[Stored items from a collection]
● ● ● ●
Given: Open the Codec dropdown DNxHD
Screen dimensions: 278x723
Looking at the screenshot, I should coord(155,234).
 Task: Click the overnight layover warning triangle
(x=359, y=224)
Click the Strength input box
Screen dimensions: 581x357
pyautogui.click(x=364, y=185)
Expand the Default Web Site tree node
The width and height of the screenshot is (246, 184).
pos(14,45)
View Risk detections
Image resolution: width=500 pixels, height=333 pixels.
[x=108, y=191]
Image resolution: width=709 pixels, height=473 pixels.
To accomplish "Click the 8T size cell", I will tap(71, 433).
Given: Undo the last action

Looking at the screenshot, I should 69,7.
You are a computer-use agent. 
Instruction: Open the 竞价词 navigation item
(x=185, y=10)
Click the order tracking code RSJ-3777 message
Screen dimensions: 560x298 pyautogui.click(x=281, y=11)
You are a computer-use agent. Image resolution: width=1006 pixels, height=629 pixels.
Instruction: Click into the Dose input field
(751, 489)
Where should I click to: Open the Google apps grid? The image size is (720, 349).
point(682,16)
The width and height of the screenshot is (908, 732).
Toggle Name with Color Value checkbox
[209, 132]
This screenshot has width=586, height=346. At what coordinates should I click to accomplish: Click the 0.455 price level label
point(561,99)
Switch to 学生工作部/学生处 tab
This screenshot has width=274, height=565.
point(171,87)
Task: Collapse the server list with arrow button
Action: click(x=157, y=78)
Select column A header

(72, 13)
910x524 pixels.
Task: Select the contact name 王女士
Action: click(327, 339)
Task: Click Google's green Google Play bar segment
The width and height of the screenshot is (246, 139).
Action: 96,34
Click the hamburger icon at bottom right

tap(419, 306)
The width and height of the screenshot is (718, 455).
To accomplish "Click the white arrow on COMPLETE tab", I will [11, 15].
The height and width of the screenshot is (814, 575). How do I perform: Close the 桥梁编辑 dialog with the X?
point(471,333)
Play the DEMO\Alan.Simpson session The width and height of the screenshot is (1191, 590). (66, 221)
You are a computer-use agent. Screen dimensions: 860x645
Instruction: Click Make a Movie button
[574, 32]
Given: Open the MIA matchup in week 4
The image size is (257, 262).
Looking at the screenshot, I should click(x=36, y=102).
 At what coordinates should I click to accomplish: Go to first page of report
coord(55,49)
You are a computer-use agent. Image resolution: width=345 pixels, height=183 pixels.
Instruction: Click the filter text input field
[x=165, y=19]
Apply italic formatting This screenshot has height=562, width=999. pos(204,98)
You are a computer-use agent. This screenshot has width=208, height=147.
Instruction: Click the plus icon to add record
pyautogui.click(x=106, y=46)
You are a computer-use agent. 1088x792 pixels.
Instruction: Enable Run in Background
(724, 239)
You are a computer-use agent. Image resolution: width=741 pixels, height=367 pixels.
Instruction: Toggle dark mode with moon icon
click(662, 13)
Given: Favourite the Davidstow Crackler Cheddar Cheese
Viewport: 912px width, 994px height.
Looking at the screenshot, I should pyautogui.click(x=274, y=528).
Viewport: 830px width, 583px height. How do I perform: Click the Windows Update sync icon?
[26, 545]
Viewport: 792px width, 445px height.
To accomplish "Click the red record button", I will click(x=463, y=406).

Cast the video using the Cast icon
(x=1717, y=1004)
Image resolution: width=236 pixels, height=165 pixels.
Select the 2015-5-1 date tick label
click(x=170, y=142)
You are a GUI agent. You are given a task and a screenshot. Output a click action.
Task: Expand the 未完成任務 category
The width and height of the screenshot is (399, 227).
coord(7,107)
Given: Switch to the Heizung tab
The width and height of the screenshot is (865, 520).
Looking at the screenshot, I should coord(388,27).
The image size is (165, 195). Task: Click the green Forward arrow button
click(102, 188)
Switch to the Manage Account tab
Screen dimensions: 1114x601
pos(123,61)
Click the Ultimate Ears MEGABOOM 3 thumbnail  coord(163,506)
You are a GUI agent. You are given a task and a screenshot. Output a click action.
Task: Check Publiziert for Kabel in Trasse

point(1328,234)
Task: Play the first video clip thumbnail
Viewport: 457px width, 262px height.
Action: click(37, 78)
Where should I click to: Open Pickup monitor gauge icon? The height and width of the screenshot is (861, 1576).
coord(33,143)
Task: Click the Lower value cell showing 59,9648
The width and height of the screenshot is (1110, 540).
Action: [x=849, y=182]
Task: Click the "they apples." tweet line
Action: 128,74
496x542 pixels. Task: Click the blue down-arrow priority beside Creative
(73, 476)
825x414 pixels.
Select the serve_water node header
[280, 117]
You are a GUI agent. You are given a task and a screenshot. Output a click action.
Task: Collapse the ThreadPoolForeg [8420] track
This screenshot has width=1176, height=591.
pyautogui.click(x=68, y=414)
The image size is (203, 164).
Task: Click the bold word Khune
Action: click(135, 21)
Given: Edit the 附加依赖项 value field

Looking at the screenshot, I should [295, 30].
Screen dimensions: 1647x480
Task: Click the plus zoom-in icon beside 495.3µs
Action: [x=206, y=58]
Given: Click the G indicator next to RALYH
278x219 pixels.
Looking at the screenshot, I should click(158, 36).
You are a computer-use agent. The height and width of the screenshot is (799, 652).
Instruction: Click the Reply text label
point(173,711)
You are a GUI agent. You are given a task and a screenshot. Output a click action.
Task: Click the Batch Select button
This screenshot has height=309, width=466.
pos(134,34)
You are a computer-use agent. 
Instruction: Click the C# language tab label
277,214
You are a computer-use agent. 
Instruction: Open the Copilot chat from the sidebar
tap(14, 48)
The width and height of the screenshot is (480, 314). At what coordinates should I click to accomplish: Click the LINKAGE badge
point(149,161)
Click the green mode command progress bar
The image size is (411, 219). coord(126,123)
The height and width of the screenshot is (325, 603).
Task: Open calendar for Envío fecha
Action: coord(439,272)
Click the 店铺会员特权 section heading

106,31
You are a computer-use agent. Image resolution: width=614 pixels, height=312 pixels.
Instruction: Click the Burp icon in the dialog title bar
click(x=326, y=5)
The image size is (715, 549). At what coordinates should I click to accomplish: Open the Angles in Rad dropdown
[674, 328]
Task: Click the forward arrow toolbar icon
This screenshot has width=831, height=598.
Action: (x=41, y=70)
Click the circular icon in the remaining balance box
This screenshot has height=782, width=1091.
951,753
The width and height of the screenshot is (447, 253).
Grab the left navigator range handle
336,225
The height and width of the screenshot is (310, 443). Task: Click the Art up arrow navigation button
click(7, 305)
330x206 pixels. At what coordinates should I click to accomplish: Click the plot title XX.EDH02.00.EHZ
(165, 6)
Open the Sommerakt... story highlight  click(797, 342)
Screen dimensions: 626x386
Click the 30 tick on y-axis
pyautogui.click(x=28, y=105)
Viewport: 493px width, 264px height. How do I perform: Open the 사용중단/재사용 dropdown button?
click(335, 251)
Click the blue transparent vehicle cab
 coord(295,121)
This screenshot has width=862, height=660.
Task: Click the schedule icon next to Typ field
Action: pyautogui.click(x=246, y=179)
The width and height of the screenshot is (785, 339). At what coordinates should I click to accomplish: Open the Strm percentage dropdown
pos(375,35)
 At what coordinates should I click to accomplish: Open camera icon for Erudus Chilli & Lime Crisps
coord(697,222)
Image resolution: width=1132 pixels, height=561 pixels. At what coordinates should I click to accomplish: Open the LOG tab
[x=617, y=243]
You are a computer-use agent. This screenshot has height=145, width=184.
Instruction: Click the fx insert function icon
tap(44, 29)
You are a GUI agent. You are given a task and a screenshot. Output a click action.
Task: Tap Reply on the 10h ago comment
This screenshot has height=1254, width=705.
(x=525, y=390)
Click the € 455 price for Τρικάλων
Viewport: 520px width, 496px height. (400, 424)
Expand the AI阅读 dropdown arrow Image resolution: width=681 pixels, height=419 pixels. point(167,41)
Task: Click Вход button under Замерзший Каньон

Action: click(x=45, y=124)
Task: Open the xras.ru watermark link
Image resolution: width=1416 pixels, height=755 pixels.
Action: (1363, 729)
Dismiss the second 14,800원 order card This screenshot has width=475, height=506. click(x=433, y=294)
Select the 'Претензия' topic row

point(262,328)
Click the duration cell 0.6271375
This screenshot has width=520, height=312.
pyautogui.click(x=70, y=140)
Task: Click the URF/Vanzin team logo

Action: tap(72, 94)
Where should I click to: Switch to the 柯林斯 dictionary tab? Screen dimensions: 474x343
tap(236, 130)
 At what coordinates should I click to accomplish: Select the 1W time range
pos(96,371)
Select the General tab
● ● ● ●
Look for the line that contains "Viewport: 493px width, 264px" in the entries above. Set it down, along with all later lines, exactly as written.

Viewport: 493px width, 264px height. How do I perform: Open the 사용중단/재사용 dropdown button?
click(335, 251)
Click the blue transparent vehicle cab
 coord(295,121)
This screenshot has width=862, height=660.
Task: Click the schedule icon next to Typ field
Action: pyautogui.click(x=246, y=179)
The width and height of the screenshot is (785, 339). At what coordinates should I click to accomplish: Open the Strm percentage dropdown
pos(375,35)
 At what coordinates should I click to accomplish: Open camera icon for Erudus Chilli & Lime Crisps
coord(697,222)
Image resolution: width=1132 pixels, height=561 pixels. At what coordinates should I click to accomplish: Open the LOG tab
[x=617, y=243]
You are a computer-use agent. This screenshot has height=145, width=184.
Instruction: Click the fx insert function icon
tap(44, 29)
You are a GUI agent. You are given a task and a screenshot. Output a click action.
Task: Tap Reply on the 10h ago comment
This screenshot has height=1254, width=705.
(x=525, y=390)
Click the € 455 price for Τρικάλων
Viewport: 520px width, 496px height. (400, 424)
Expand the AI阅读 dropdown arrow Image resolution: width=681 pixels, height=419 pixels. point(167,41)
Task: Click Вход button under Замерзший Каньон

Action: click(x=45, y=124)
Task: Open the xras.ru watermark link
Image resolution: width=1416 pixels, height=755 pixels.
Action: (1363, 729)
Dismiss the second 14,800원 order card This screenshot has width=475, height=506. click(x=433, y=294)
Select the 'Претензия' topic row

point(262,328)
Click the duration cell 0.6271375
This screenshot has width=520, height=312.
pyautogui.click(x=70, y=140)
Task: Click the URF/Vanzin team logo

Action: tap(72, 94)
Where should I click to: Switch to the 柯林斯 dictionary tab? Screen dimensions: 474x343
tap(236, 130)
 At what coordinates should I click to accomplish: Select the 1W time range
pos(96,371)
Select the General tab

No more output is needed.